• **YOUR GOAL**: Lines before the one containing "Click the numeral 1 in the heading" are excluded; print that line and every line after it through the end of the material below, exactly.

• **DATA RECORDS**:
# # #

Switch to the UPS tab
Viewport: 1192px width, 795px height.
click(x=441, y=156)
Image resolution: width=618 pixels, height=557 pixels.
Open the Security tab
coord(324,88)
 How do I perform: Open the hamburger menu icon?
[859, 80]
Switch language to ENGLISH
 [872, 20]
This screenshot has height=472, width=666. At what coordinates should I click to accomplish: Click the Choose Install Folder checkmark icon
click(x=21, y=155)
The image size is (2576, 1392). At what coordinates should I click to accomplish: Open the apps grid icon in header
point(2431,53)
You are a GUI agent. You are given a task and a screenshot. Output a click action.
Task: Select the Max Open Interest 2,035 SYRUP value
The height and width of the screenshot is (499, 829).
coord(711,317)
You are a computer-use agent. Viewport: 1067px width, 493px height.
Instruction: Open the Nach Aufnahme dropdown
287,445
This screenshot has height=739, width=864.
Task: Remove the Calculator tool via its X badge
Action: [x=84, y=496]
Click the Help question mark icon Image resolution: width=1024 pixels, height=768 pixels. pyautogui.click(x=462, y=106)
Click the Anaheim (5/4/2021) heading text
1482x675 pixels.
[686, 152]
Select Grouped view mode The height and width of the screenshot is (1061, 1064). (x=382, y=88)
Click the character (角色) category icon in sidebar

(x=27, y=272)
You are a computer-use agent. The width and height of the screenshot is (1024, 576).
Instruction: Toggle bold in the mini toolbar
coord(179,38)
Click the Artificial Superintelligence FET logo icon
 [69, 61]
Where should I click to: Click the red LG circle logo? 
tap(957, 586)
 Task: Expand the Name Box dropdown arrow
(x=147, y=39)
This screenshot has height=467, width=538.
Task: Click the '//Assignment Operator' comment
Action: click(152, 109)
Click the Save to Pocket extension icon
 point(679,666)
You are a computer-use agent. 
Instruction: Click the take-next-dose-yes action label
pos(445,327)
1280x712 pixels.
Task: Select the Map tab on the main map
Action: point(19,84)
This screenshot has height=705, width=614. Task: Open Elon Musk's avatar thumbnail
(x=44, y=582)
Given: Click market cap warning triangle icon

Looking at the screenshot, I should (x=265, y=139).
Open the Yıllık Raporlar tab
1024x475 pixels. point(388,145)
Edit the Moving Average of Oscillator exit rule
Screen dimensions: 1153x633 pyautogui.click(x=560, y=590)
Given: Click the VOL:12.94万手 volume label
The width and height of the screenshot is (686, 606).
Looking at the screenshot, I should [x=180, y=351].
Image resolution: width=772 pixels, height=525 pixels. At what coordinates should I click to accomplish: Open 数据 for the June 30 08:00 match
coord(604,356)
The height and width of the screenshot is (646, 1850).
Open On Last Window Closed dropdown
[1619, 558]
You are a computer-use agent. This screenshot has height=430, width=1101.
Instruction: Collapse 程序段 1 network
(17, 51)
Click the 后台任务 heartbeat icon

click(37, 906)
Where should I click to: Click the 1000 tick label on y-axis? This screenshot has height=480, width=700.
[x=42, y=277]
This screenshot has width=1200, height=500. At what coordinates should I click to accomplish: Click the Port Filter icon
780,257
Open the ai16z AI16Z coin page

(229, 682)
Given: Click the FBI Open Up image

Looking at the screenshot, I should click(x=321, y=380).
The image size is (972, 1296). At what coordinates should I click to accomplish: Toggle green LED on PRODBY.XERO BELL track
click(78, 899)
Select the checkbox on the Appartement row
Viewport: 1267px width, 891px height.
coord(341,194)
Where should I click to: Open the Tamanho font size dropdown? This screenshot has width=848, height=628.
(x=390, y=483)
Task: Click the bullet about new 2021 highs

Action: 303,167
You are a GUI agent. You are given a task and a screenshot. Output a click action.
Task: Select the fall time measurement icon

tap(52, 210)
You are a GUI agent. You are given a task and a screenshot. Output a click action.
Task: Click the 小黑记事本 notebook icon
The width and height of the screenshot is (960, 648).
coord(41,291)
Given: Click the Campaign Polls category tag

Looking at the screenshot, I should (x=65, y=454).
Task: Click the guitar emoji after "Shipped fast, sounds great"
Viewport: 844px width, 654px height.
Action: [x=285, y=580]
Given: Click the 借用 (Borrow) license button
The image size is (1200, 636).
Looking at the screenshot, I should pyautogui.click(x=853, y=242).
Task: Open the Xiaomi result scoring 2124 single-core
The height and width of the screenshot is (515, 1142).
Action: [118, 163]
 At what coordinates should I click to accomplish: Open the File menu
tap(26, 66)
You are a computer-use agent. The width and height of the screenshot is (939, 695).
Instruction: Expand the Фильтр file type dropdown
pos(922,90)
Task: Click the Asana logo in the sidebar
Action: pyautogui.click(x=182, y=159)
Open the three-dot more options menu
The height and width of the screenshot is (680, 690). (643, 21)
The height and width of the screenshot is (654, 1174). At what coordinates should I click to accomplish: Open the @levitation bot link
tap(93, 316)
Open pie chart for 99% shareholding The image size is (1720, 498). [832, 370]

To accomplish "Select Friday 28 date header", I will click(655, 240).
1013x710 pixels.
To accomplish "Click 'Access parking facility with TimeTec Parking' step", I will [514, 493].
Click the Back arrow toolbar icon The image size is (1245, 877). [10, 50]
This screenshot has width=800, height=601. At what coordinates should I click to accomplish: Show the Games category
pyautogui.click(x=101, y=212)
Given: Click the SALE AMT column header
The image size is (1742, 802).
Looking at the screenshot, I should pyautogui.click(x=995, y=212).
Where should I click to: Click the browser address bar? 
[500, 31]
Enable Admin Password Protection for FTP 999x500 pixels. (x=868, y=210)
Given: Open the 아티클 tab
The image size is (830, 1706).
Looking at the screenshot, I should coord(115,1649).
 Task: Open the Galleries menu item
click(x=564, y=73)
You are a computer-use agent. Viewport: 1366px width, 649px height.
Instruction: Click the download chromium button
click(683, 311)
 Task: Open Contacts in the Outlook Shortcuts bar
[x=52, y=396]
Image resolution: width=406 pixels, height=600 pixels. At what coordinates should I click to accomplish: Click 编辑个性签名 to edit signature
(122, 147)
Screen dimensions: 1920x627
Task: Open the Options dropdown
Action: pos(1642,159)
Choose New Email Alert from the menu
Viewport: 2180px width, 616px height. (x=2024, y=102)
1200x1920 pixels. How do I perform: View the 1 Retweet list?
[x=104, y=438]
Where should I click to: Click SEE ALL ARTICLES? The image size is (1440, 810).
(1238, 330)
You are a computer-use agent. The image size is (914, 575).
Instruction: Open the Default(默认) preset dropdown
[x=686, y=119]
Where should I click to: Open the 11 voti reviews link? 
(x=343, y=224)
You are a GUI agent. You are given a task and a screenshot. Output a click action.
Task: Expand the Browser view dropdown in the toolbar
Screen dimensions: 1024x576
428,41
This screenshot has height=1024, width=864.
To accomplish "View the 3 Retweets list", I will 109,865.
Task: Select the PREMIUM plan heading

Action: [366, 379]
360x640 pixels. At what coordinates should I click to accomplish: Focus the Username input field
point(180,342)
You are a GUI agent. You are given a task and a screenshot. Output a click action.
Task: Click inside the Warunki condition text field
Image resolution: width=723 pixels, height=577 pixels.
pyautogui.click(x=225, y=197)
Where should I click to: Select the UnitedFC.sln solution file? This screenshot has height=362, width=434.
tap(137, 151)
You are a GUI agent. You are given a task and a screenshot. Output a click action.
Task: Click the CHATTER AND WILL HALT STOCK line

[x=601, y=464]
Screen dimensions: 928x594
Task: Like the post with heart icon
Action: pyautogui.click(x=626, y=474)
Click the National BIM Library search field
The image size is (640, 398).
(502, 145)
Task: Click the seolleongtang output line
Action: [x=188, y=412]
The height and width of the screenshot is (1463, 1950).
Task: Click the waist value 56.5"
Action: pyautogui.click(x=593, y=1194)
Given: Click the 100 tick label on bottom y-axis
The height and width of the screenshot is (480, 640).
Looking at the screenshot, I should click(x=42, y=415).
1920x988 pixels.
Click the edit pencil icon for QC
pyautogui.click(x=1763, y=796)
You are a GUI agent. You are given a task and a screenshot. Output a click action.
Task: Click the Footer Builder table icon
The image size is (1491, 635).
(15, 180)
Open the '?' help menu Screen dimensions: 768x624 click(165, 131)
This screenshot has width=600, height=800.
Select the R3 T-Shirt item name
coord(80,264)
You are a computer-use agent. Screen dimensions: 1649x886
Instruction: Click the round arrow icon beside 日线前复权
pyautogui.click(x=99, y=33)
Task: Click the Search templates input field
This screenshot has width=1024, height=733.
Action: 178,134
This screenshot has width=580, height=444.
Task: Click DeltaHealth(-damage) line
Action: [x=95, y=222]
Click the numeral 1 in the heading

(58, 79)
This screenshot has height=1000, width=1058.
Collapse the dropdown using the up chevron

# # #

• **YOUR RESPONSE**:
Click the numeral 1 in the heading

(58, 79)
This screenshot has height=1000, width=1058.
Collapse the dropdown using the up chevron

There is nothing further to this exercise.